Купеческий Мариуполь, в котором оказался Серафимович, доживал последние месяцы. Если раньше основным бизнесом местных купцов была хлебная торговля, то теперь в их патриархальный мир вторглись иностранцы, чьи кошельки диктовали свои условия. Одним из первых в России Серафимович поднимает экологическую проблематику: в его присутствии на заседании городской думы разразился скандал из-за того, что руководство завода «Никополь» приняло решение спускать в Кальмиус промышленные стоки. Докладчик, американский инженер, стремясь продавить резолюцию, прочитал присутствующим целую лекцию о пользе для рыб «обогащённой» всевозможными отходами горячей воды. В другом очерке поднимается вопрос охраны труда: рабочий, отстоявший суточную смену, прилёг отдохнуть прямо в цеху и задохнулся по причине разгерметизации канала, по которому к печи подавался прогретый газ.
Целую серию материалов Серафимович посвятил хлебной торговле. Читая некоторые из них невольно переносишься на сто лет вперёд – в атмосферу «лихих девяностых»: методы, при помощи которых крестьян заставляли продавать хлеб по заниженной цене в XIX веке, мало чем отличаются от арсенала постсоветских рэкетиров. Столь же суровые нравы он наблюдает и среди азовских рыбаков. Выбравшего улов из чужой сети на верёвке протаскивали подо льдом: у читателя сразу же создаётся ассоциация с порядками на корабле капитана Флинта из книги про остров сокровищ.
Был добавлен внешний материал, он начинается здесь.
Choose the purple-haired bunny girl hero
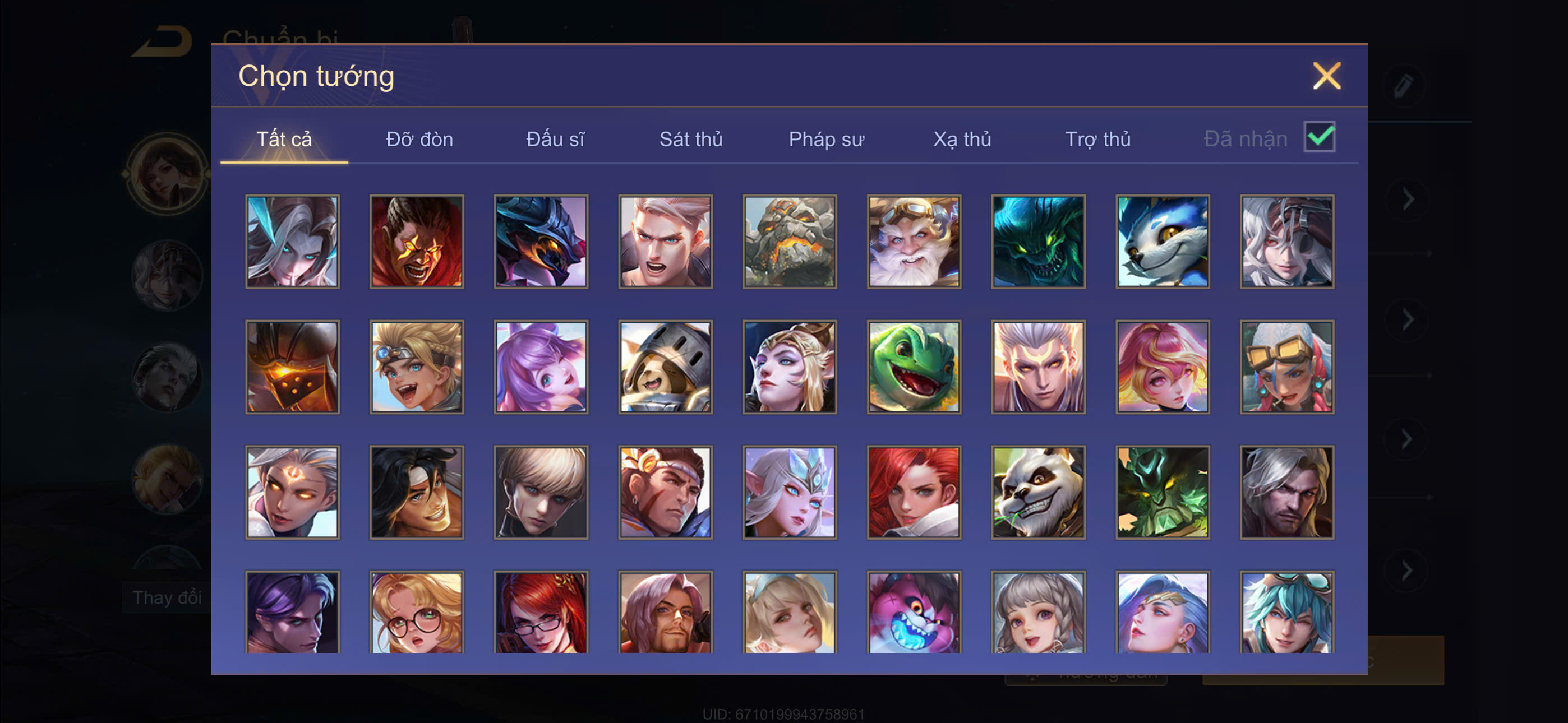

Впрочем, в задачи автора, пишущего на остросоциальные темы входит не только критика имеющегося и обличение недостатков. Куда важнее – поставить перед обществом задачи и попытаться наметить пути их решения. А решать было что: уклад купеческого города совершенно не соответствовал требованиям индустриальной эпохи. Постоянно усложнявшаяся техника на заводах с каждым годом требовала всё больше и больше грамотных людей. Доставшаяся от прежних веков технология возделывания земли уже не могла дать нужные урожаи. Поэтому Серафимович в своих публикациях не только требует от городских властей расширения возможностей получения образования наименее защищёнными слоями, но также активно пропагандирует положительный опыт созданной усилиями энтузиастов бесплатной трёхгодичной школы по подготовке специалистов для сельского хозяйства.
Не всегда можно было рассчитывать на скорый результат прилагаемых усилий: Серафимович проработал корреспондентом ростовской газеты в Мариуполе всего четырнадцать месяцев, и дальнейшая его биография была связана с литературным трудом. Тем не менее, его корреспонденции в «Приазовском крае» сумели принести пользу горожанам. Серафимович был одним из первых, кто активно выступал за открытие библиотеки в растущем промышленном центре. Мечта сбылась спустя пять лет в 1902 году, когда Мариуполь получил свою первую общедоступную библиотеку. А в середине 1920-х годов благодарные мариупольцы назвали в честь писателя при его жизни одну из вновь открывшихся библиотек. Имя Александра Серафимовича она носит до сих пор.